> **TASK TO COMPLETE**
Please copy the following records word for word, keeping every line as it stands.

Click-target records:

· · · · · · ·

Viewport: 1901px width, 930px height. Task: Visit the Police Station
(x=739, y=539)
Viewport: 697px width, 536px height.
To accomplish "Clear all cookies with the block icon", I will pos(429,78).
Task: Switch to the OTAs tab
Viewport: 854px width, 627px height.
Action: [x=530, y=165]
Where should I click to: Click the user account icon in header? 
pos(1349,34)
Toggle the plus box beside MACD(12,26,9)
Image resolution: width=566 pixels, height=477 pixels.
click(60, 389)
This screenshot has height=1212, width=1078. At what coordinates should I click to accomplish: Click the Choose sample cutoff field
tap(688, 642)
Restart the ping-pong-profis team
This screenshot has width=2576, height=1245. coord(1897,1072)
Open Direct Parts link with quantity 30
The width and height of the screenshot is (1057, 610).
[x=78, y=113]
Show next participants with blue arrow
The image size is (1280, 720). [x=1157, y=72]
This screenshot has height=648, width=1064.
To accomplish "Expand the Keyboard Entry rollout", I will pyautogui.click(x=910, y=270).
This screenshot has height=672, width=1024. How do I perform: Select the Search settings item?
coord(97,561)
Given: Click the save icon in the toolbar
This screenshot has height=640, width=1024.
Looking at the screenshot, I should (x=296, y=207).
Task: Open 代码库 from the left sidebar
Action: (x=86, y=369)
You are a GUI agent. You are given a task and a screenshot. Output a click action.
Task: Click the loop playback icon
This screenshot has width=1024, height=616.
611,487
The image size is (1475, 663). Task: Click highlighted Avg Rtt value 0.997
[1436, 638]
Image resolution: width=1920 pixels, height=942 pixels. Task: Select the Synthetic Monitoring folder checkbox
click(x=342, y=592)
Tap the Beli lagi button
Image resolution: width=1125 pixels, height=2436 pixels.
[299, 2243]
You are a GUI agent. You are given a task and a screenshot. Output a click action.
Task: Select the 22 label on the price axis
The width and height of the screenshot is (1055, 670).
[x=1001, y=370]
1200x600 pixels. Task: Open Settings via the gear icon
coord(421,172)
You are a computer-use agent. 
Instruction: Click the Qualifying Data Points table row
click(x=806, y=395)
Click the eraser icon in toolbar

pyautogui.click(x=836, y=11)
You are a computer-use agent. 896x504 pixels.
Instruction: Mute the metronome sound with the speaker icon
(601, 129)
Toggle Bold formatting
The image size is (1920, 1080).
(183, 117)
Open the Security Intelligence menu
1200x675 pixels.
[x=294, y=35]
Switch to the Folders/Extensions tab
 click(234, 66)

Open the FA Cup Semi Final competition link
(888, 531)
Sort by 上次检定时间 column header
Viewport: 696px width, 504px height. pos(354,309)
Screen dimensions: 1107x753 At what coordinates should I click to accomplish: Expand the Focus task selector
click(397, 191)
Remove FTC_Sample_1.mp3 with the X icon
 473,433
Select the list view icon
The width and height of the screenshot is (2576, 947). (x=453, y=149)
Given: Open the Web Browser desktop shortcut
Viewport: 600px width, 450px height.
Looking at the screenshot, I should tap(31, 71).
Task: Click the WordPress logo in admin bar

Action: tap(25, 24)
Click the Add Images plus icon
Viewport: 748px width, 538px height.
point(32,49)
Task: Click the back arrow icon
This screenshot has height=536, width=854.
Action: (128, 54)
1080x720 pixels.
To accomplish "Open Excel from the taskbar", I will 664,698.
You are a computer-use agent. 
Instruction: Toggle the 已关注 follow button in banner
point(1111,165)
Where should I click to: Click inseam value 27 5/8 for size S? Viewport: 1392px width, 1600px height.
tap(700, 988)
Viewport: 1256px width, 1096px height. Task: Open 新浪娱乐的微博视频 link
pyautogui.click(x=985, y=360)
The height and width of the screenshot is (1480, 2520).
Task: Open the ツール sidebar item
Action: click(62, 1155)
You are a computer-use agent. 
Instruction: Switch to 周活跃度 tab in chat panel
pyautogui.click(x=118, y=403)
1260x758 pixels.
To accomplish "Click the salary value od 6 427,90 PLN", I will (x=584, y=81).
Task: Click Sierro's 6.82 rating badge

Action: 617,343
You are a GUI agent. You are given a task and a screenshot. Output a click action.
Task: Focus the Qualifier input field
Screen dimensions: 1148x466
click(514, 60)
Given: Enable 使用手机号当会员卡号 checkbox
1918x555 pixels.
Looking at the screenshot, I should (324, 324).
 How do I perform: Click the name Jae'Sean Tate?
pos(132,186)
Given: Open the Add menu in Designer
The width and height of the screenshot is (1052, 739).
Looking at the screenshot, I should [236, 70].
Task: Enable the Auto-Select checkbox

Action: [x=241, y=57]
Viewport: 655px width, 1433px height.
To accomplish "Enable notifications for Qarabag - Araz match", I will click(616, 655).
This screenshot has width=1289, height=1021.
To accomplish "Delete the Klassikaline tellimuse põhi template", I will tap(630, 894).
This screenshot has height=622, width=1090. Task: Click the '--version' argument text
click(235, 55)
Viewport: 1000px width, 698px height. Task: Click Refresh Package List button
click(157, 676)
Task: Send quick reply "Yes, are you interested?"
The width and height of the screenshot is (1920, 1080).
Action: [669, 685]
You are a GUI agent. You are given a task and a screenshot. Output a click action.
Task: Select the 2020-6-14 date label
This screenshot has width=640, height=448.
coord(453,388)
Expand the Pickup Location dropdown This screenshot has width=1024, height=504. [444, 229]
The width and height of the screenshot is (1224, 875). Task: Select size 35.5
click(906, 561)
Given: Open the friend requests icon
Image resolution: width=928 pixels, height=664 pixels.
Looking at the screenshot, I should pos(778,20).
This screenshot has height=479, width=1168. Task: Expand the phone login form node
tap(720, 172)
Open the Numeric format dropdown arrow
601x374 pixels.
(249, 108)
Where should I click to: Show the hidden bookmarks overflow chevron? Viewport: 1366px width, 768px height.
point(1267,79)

· · · · · · ·

> **WORKED ANSWER**
Viewport: 1901px width, 930px height. Task: Visit the Police Station
(x=739, y=539)
Viewport: 697px width, 536px height.
To accomplish "Clear all cookies with the block icon", I will pos(429,78).
Task: Switch to the OTAs tab
Viewport: 854px width, 627px height.
Action: [x=530, y=165]
Where should I click to: Click the user account icon in header? 
pos(1349,34)
Toggle the plus box beside MACD(12,26,9)
Image resolution: width=566 pixels, height=477 pixels.
click(60, 389)
This screenshot has height=1212, width=1078. At what coordinates should I click to accomplish: Click the Choose sample cutoff field
tap(688, 642)
Restart the ping-pong-profis team
This screenshot has width=2576, height=1245. coord(1897,1072)
Open Direct Parts link with quantity 30
The width and height of the screenshot is (1057, 610).
[x=78, y=113]
Show next participants with blue arrow
The image size is (1280, 720). [x=1157, y=72]
This screenshot has height=648, width=1064.
To accomplish "Expand the Keyboard Entry rollout", I will pyautogui.click(x=910, y=270).
This screenshot has height=672, width=1024. How do I perform: Select the Search settings item?
coord(97,561)
Given: Click the save icon in the toolbar
This screenshot has height=640, width=1024.
Looking at the screenshot, I should (x=296, y=207).
Task: Open 代码库 from the left sidebar
Action: (x=86, y=369)
You are a GUI agent. You are given a task and a screenshot. Output a click action.
Task: Click the loop playback icon
This screenshot has width=1024, height=616.
611,487
The image size is (1475, 663). Task: Click highlighted Avg Rtt value 0.997
[1436, 638]
Image resolution: width=1920 pixels, height=942 pixels. Task: Select the Synthetic Monitoring folder checkbox
click(x=342, y=592)
Tap the Beli lagi button
Image resolution: width=1125 pixels, height=2436 pixels.
[299, 2243]
You are a GUI agent. You are given a task and a screenshot. Output a click action.
Task: Select the 22 label on the price axis
The width and height of the screenshot is (1055, 670).
[x=1001, y=370]
1200x600 pixels. Task: Open Settings via the gear icon
coord(421,172)
You are a computer-use agent. 
Instruction: Click the Qualifying Data Points table row
click(x=806, y=395)
Click the eraser icon in toolbar

pyautogui.click(x=836, y=11)
You are a computer-use agent. 896x504 pixels.
Instruction: Mute the metronome sound with the speaker icon
(601, 129)
Toggle Bold formatting
The image size is (1920, 1080).
(183, 117)
Open the Security Intelligence menu
1200x675 pixels.
[x=294, y=35]
Switch to the Folders/Extensions tab
 click(234, 66)

Open the FA Cup Semi Final competition link
(888, 531)
Sort by 上次检定时间 column header
Viewport: 696px width, 504px height. pos(354,309)
Screen dimensions: 1107x753 At what coordinates should I click to accomplish: Expand the Focus task selector
click(397, 191)
Remove FTC_Sample_1.mp3 with the X icon
 473,433
Select the list view icon
The width and height of the screenshot is (2576, 947). (x=453, y=149)
Given: Open the Web Browser desktop shortcut
Viewport: 600px width, 450px height.
Looking at the screenshot, I should tap(31, 71).
Task: Click the WordPress logo in admin bar

Action: tap(25, 24)
Click the Add Images plus icon
Viewport: 748px width, 538px height.
point(32,49)
Task: Click the back arrow icon
This screenshot has height=536, width=854.
Action: (128, 54)
1080x720 pixels.
To accomplish "Open Excel from the taskbar", I will 664,698.
You are a computer-use agent. 
Instruction: Toggle the 已关注 follow button in banner
point(1111,165)
Where should I click to: Click inseam value 27 5/8 for size S? Viewport: 1392px width, 1600px height.
tap(700, 988)
Viewport: 1256px width, 1096px height. Task: Open 新浪娱乐的微博视频 link
pyautogui.click(x=985, y=360)
The height and width of the screenshot is (1480, 2520).
Task: Open the ツール sidebar item
Action: click(62, 1155)
You are a computer-use agent. 
Instruction: Switch to 周活跃度 tab in chat panel
pyautogui.click(x=118, y=403)
1260x758 pixels.
To accomplish "Click the salary value od 6 427,90 PLN", I will (x=584, y=81).
Task: Click Sierro's 6.82 rating badge

Action: 617,343
You are a GUI agent. You are given a task and a screenshot. Output a click action.
Task: Focus the Qualifier input field
Screen dimensions: 1148x466
click(514, 60)
Given: Enable 使用手机号当会员卡号 checkbox
1918x555 pixels.
Looking at the screenshot, I should (324, 324).
 How do I perform: Click the name Jae'Sean Tate?
pos(132,186)
Given: Open the Add menu in Designer
The width and height of the screenshot is (1052, 739).
Looking at the screenshot, I should [236, 70].
Task: Enable the Auto-Select checkbox

Action: [x=241, y=57]
Viewport: 655px width, 1433px height.
To accomplish "Enable notifications for Qarabag - Araz match", I will click(616, 655).
This screenshot has width=1289, height=1021.
To accomplish "Delete the Klassikaline tellimuse põhi template", I will tap(630, 894).
This screenshot has height=622, width=1090. Task: Click the '--version' argument text
click(235, 55)
Viewport: 1000px width, 698px height. Task: Click Refresh Package List button
click(157, 676)
Task: Send quick reply "Yes, are you interested?"
The width and height of the screenshot is (1920, 1080).
Action: [669, 685]
You are a GUI agent. You are given a task and a screenshot. Output a click action.
Task: Select the 2020-6-14 date label
This screenshot has width=640, height=448.
coord(453,388)
Expand the Pickup Location dropdown This screenshot has width=1024, height=504. [444, 229]
The width and height of the screenshot is (1224, 875). Task: Select size 35.5
click(906, 561)
Given: Open the friend requests icon
Image resolution: width=928 pixels, height=664 pixels.
Looking at the screenshot, I should pos(778,20).
This screenshot has height=479, width=1168. Task: Expand the phone login form node
tap(720, 172)
Open the Numeric format dropdown arrow
601x374 pixels.
(249, 108)
Where should I click to: Show the hidden bookmarks overflow chevron? Viewport: 1366px width, 768px height.
point(1267,79)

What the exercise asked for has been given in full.